For most people, their bed is a sanctuary – a place to relax and recharge after a long day. For Melissa Austin, however, it was anything but. Falling asleep often meant waking up trapped, unable to move, while terrifying visions loomed over her. The 28-year-old from Worcestershire recalls one particularly nightmarish episode. 'I woke up but couldn't move. My entire body felt frozen – I didn't know if I was asleep or awake. At the end of the bed, there was this enormous black shape standing there. It didn't feel like a dream; it felt real. Then it started climbing onto the bed, pinning me down. I tried to scream, but nothing came out. I truly believe I could feel what I can only describe as its breath on my face.'
As bizarre as it sounds, Melissa's experience is not unusual. It is a recognised sleep disorder known as sleep paralysis – and it is now being discussed widely online. A study commissioned by blinds firm Hillarys, which analysed online search and social media trends around sleep disorders, estimates that around 980,000 people in the UK experience sleep paralysis. According to the NHS, sleep paralysis is a temporary inability to move or speak while falling asleep or waking up, often accompanied by vivid, frightening hallucinations. Interest in the condition appears to be surging. The analysis found searches for sleep paralysis have risen 31 per cent in the past week, while related content has generated almost 300,000 TikTok searches in that time. One hashtag alone – #SleepParalysisDemon – has been searched more than 1.1 million times in six months, with users sharing chilling first-person stories of shadowy figures, chest pressure and the eerie feeling that someone is in the room.

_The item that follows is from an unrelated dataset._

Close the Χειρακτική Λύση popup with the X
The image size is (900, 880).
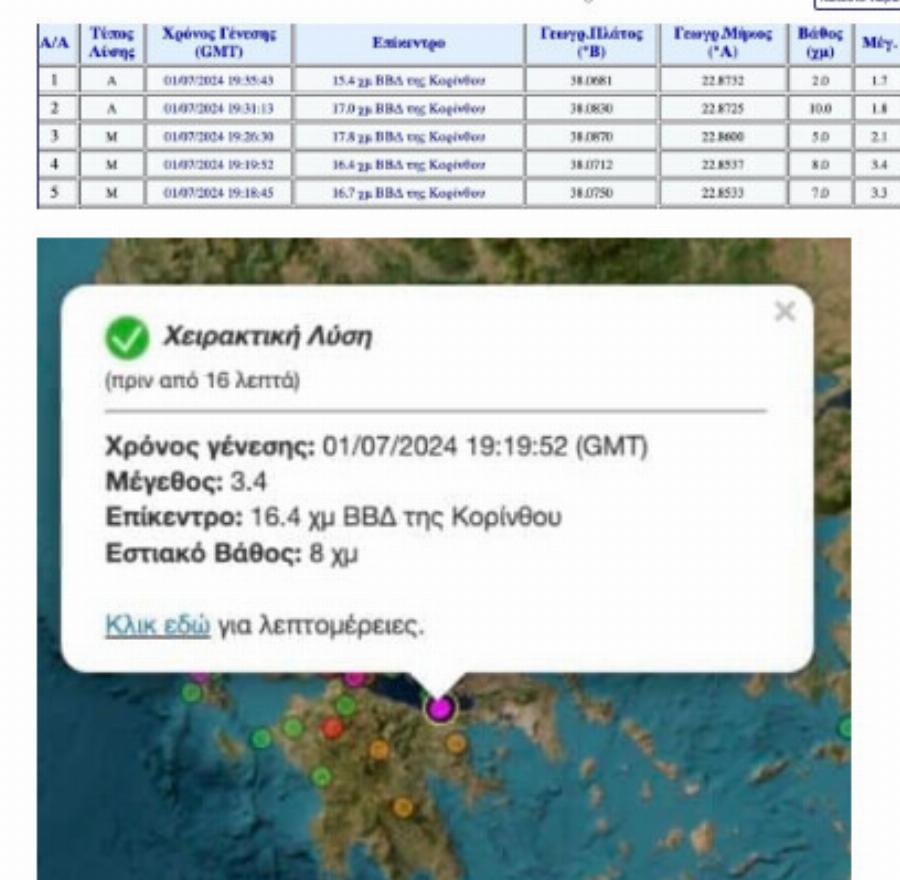pos(785,312)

For Melissa, the first episode came when she was just 16. 'The first time it happened when I was 16, I didn't have the words for it,' she said. 'I told my mum, and she thought it was just a bad dream. But I knew it wasn't. Since then, it's happened numerous times – often when I'm stressed. Even now, I sometimes dread going to sleep because I don't know if it will happen again.' Sleep paralysis happens during REM (Rapid Eye Movement) sleep. Sleep scientists say the phenomenon occurs when the brain wakes up while the body remains temporarily paralysed. Tom Coleman, a sleep scientist at Hillarys, explains that the episodes occur during REM (Rapid Eye Movement) sleep, the stage when dreaming is most vivid. 'During REM sleep the brain is highly active, almost as active as when we're awake, and vivid dreaming occurs,' he said. 'At the same time, most voluntary muscles are switched off in a protective mechanism called REM atonia – this prevents us from acting out our dreams physically. Sleep paralysis happens when this process becomes uncoupled: the brain wakes, but the body remains in REM paralysis. Dream imagery can spill into waking awareness, causing hallucinations.'

These hallucinations can feel intensely real. 'People may sense an intruder, see shadow figures, feel pressure on their chest, or believe someone is in the room,' Mr Coleman said. 'Breathing continues normally – the chest pressure is due to relaxed skeletal muscles while the diaphragm still works.' Episodes typically pass within minutes, but can feel far longer because time perception becomes distorted. Although frightening, experts say sleep paralysis is not dangerous and is usually linked to disrupted sleep. Common triggers include sleep deprivation, irregular sleep schedules, jet lag, shift work, stress and anxiety. In rare cases, it may be associated with conditions such as narcolepsy. Improving sleep habits can significantly reduce the likelihood of episodes. Experts recommend keeping a consistent sleep schedule, aiming for seven to nine hours a night and going to bed and waking at the same time each day, even at weekends. Reducing stress before bed can also help. This may include avoiding phones or laptops for at least an hour before sleep, keeping the bedroom dark and cool, and practising relaxation techniques such as breathing exercises or meditation. Sleeping position may also play a role. Some studies suggest sleep paralysis occurs more often when people lie on their backs, so switching to sleeping on the side can sometimes reduce episodes. Avoiding heavy meals, alcohol, caffeine or nicotine late in the evening can further improve sleep quality and reduce the chances of disrupted REM sleep. For people who experience frequent or severe episodes, doctors may recommend cognitive behavioural therapy for insomnia (CBT-I) or, in rare cases where it is linked to narcolepsy, medication to stabilise sleep patterns. Although the experiences can feel terrifying, specialists emphasise that sleep paralysis itself is harmless and usually resolves once sleep patterns improve.